Segment Open

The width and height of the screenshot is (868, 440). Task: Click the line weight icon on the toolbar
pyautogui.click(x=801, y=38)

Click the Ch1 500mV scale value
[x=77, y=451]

Segment Closed
Segment Open

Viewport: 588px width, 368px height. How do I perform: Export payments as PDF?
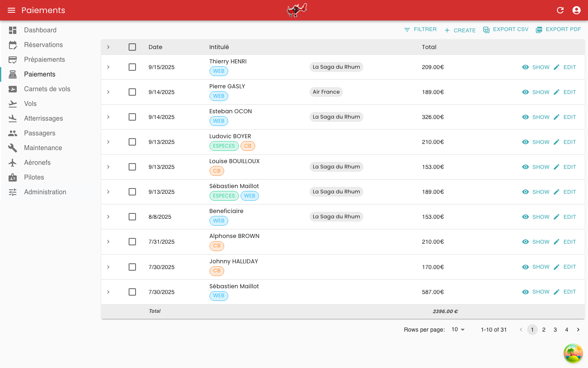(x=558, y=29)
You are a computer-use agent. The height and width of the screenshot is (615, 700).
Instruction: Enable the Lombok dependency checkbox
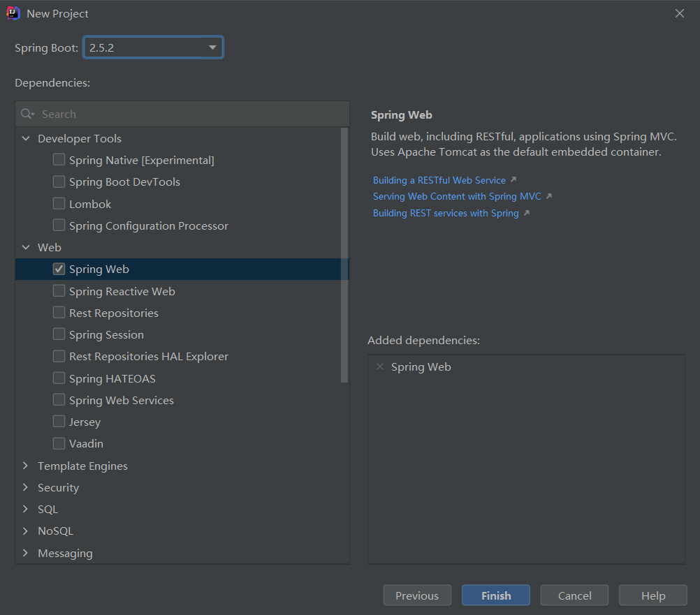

Segment Closed

→ What you should do
The required output is the stretch of entries above from the line containing "You are a computer-use" through the line containing "Instruction: Enable the", reproduced exactly.

→ Exercise solution
You are a computer-use agent. The height and width of the screenshot is (615, 700).
Instruction: Enable the Lombok dependency checkbox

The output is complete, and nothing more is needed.